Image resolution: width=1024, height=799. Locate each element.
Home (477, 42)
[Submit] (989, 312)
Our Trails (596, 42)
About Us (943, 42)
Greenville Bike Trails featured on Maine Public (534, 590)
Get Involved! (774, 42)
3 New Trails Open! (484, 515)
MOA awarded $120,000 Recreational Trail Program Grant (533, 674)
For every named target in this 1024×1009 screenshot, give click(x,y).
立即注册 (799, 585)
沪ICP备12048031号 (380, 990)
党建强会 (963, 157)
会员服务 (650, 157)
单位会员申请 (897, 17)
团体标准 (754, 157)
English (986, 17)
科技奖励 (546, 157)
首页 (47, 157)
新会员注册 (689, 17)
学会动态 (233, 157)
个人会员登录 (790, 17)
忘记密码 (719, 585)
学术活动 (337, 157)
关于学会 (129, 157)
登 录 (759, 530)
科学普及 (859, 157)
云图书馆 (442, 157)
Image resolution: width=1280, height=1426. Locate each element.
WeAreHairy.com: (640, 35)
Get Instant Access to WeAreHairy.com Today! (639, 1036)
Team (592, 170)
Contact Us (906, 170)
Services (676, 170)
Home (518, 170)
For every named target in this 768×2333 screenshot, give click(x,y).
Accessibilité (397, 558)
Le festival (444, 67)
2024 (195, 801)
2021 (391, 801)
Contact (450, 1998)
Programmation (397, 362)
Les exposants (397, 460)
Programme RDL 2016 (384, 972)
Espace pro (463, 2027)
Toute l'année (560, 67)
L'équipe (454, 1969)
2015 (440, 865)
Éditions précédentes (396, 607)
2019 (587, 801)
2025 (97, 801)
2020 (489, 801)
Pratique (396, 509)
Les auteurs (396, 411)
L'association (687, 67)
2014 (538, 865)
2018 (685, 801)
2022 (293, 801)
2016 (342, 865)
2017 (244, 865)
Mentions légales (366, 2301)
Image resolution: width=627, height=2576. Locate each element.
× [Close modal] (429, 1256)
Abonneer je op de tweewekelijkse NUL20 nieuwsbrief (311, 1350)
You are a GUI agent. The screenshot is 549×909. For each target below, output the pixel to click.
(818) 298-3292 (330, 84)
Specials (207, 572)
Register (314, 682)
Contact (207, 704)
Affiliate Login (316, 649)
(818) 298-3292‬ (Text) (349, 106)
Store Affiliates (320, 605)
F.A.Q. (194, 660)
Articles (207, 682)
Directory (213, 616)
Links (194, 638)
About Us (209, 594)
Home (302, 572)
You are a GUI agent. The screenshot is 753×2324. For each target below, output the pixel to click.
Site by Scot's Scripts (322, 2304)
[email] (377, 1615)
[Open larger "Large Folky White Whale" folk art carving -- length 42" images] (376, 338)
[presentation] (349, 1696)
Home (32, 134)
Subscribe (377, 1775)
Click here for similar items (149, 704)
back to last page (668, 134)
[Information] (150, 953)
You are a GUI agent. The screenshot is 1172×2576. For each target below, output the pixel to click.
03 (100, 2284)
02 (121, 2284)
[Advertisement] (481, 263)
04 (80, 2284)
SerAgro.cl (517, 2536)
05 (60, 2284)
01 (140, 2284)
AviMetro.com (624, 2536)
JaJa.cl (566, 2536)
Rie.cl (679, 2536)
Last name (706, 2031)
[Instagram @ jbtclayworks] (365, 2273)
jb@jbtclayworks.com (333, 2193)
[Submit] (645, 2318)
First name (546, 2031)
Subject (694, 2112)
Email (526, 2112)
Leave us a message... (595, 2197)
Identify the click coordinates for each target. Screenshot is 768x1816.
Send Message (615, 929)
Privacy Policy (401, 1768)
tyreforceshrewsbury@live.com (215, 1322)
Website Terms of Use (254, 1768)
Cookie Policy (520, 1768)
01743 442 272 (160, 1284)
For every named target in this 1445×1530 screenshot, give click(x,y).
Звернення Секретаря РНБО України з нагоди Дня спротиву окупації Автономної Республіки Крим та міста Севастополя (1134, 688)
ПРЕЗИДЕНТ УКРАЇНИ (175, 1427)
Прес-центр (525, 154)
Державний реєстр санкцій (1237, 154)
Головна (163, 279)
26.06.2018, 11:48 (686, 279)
::::
Task directions
Rescale the entries from the line containing "Directory (213, 616)" through the end of the entries, both ends included, and give only those lines. Reproduce every line, requests included, but multiply each answer coordinate by 2.5 and round to the nearest whole number, rounding halves up, while leaving all other numbers unchanged.

Response below
Directory (533, 1540)
Links (485, 1595)
About Us (523, 1485)
Home (755, 1430)
You are a GUI agent. The screenshot is 753×2324. For each target below, output the pixel to click.
Site by Scot's Scripts (805, 5760)
[email] (943, 4038)
[Open larger "Large Folky White Whale" folk art carving -- length 42" images] (940, 845)
[presentation] (873, 4240)
Home (80, 335)
Subscribe (943, 4438)
Click here for similar items (373, 1760)
back to last page (1670, 335)
[Information] (375, 2383)
You are a GUI agent. The screenshot is 1172×2576. For each target below, output the pixel to click.
03 (250, 5710)
02 (303, 5710)
[Advertisement] (1203, 658)
04 (200, 5710)
SerAgro.cl (1293, 6340)
05 (150, 5710)
01 (350, 5710)
AviMetro.com (1560, 6340)
JaJa.cl (1415, 6340)
Rie.cl (1698, 6340)
Last name (1765, 5078)
[Instagram @ jbtclayworks] (913, 5683)
jb@jbtclayworks.com (833, 5483)
[Submit] (1613, 5795)
First name (1365, 5078)
Subject (1735, 5280)
Email (1315, 5280)
Leave us a message... (1488, 5493)
Identify the click coordinates for each target. Screenshot is 768x1816.
Send Message (1538, 2323)
Privacy Policy (1003, 4420)
tyreforceshrewsbury@live.com (538, 3305)
Website Terms of Use (635, 4420)
Cookie Policy (1300, 4420)
01743 442 272 (400, 3210)
For every named target in this 1445×1530 screenshot, give click(x,y).
Звернення Секретаря РНБО України з нагоди Дня спротиву окупації Автономної Республіки Крим та міста Севастополя (2835, 1720)
ПРЕЗИДЕНТ УКРАЇНИ (438, 3568)
Прес-центр (1313, 385)
Державний реєстр санкцій (3093, 385)
Головна (408, 698)
26.06.2018, 11:48 (1715, 698)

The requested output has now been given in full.